# Electric thermostat housing leaking



## ademanuele (Mar 9, 2015)

I just went in for my oil service and apparently my coolant level was low and they found that the electric thermostat housing is leaking. I have been quoted £949.58 INC. VAT! [smiley=bigcry.gif]

Why is this so expensive and is it a job that I can safely take to a non-Audi dealer?


----------



## DPG (Dec 7, 2005)

Known issue, I think mine has a slow leak too.

Any Indy will be able to do it and probably for a shit load less than £950


----------



## ademanuele (Mar 9, 2015)

Thanks.

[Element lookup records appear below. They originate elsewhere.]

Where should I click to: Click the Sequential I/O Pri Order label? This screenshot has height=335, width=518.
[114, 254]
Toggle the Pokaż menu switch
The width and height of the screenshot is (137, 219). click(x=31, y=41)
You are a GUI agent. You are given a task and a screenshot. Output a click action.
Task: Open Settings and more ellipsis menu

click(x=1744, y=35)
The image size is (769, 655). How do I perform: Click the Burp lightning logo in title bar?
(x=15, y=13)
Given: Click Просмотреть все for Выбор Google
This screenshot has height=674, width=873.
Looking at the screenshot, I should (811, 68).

When you say a known issue I assume that there is no recall or fault that Audi recognise and will contribute to the repair costs?


----------



## DPG (Dec 7, 2005)

Depends on what sort of relationship you have with your local Audi dealer.

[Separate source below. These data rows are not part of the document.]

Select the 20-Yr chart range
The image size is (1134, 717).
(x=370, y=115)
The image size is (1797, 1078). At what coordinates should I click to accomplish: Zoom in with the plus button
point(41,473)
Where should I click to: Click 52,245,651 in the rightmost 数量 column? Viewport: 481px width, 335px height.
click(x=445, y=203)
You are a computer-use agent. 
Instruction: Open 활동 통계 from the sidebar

Audi CS don't recognise an issue with the usual response of "we've never heard of that before" but you only google S3 or TT thermostat housing / coolant leak to see how common it is.


----------



## kevin#34 (Jan 8, 2019)

thermostat housing crack is a well known problem, from 2017 (If I remember well) it has been solved directly in production.
If you car is still under warranty, Audi will obviously cover the replacement, and might do the same even if warranty has expired (e.g goodwill), providing you have a full service history from them&#8230;
otherwise you can go to any independent for much much less than 900£ (new housing cost is less than 300£).


----------



## mwithyman (Feb 6, 2017)

kevin#34 said:


> thermostat housing crack is a well known problem, from 2017 (If I remember well) it has been solved directly in production.
> If you car is still under warranty, Audi will obviously cover the replacement, and might do the same even if warranty has expired (e.g goodwill), providing you have a full service history from them&#8230;
> otherwise you can go to any independent for much much less than 900£ (new housing cost is less than 300£).

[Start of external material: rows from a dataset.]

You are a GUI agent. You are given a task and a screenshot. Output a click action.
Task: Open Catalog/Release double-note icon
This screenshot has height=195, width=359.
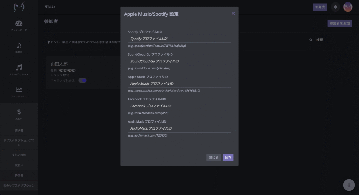pos(19,68)
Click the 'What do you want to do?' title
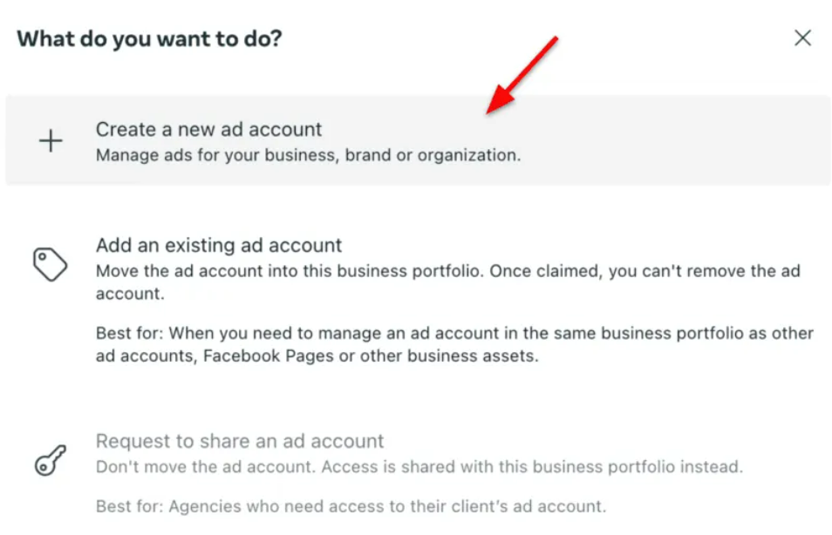The width and height of the screenshot is (832, 535). (149, 39)
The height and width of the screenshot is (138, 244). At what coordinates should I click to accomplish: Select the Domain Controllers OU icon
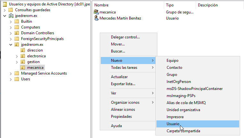pos(17,33)
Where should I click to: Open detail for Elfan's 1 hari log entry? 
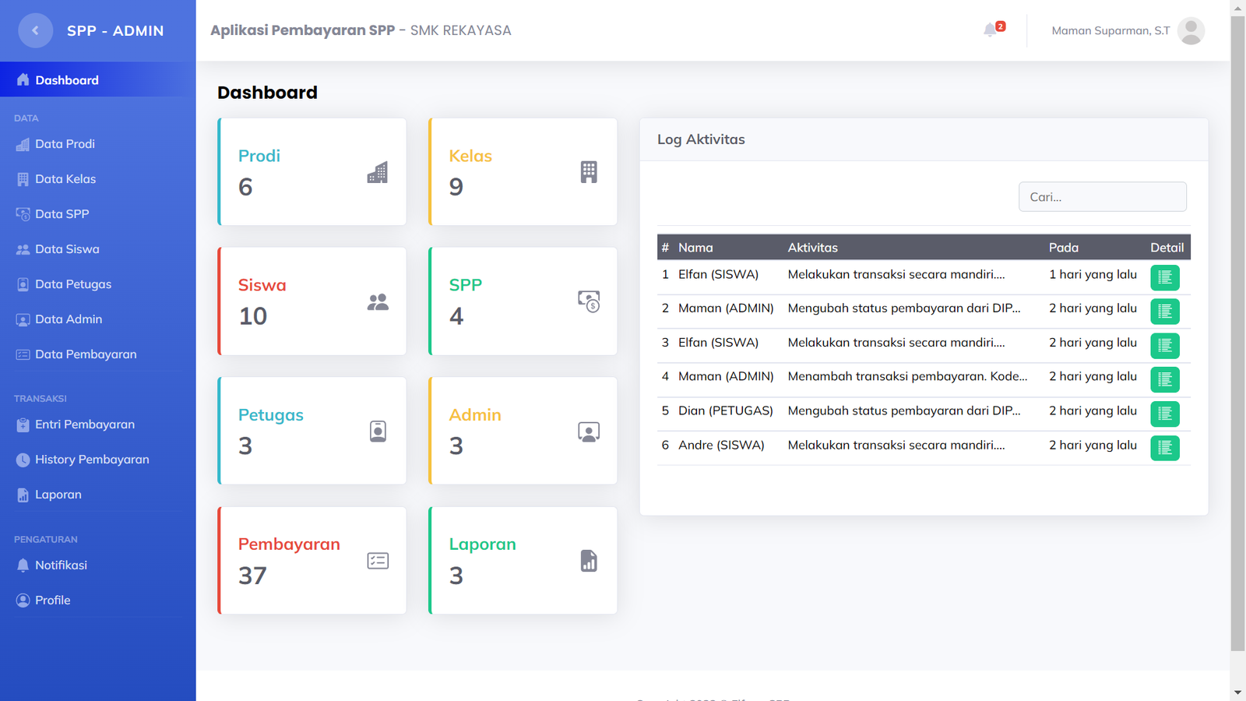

Good morning all, just as a matter of interest and only slightly off topic since somebody else has already mentioned it - the Audi TTS Mk3, has anyone had a coolant leak at the (plastic!) thermostat housing? If so, how much were you charged for repair?
I come from the era when I used to do most of my own repairs for reasonable costs; I appreciate that cars are far more complicated these days but a quote of approximately £1,100 from my Audi dealer more than somewhat surprised me! What experience have others had?
Incidentally, I've just received a recall for a modification to prevent the petrol tank exploding in an accident!

Sent from my SM-G960F using Tapatalk


----------



## jtray2006 (Nov 21, 2016)

I had mine replaced on my 2016 MK3 with under 2000 on the clock!


----------



## GoodThunder (Jul 19, 2016)

I had mine replaced too in a 16'TT, the slow loss of coolant started showing quite early, at less than 10k on the clock


----------



## kevin#34 (Jan 8, 2019)

assuming your warranty has expired, better to have the thermostat housing replaced by an independent, for around a third of what Audi asked you



mwithyman said:


> kevin#34 said:
> 
> 
> > thermostat housing crack is a well known problem, from 2017 (If I remember well) it has been solved directly in production.
> ...


----------



## DOD00 (Jul 23, 2015)

Just had mine done on a 2016 TTS. I was quoted 1300€ but they offered goodwill which reduced the bill to under 400€. This happened after I mentioned that tv was a know issue!


----------



## Tisc 3 (Jan 3, 2019)

Not an issue on my 16 plate TTS (I hope I don't get hit twice), but this went on my Mk7 GTI. Was outside warranty. The plastic melts slightly causing the problem. VW wouldn't recognise any issue after many calls with head office. Dealer wouldn't help out even with full VW full service history. My car lost all the coolant over night with no warning. The VW garage wanted £1,100 to fix, had my car recovered from VE dealer and taken to a local VAG specialist and cost was £650.


----------



## ZephyR2 (Feb 20, 2013)

Had it done in my 16 plate TT roadster at 3.5 years and 30k. TBH I'd caught the occasional whiff of antifreeze for about a year beforehand but it only ever required minimal topping up.

Fortunately the extended warranty paid the outrageous sum my local dealer wanted. It sounds like one of those not IF but WHEN type problems. I'd advise taking out the extended warranty for around 375 quid if yours hasn't already failed.


----------



## 35mphspeedlimit (Sep 25, 2010)

After a year of complaining mine was replaced under my five year warranty just before I sold it.


----------



## macaddict111 (Jun 13, 2018)

Had mine replaced under warranty with a new revision (service advisor said they couldn't find a leak but it's such a common problem they replaced it anyway). It really should be a TSB covered out of warranty (recall is normally for safety stuff which this really isn't).


----------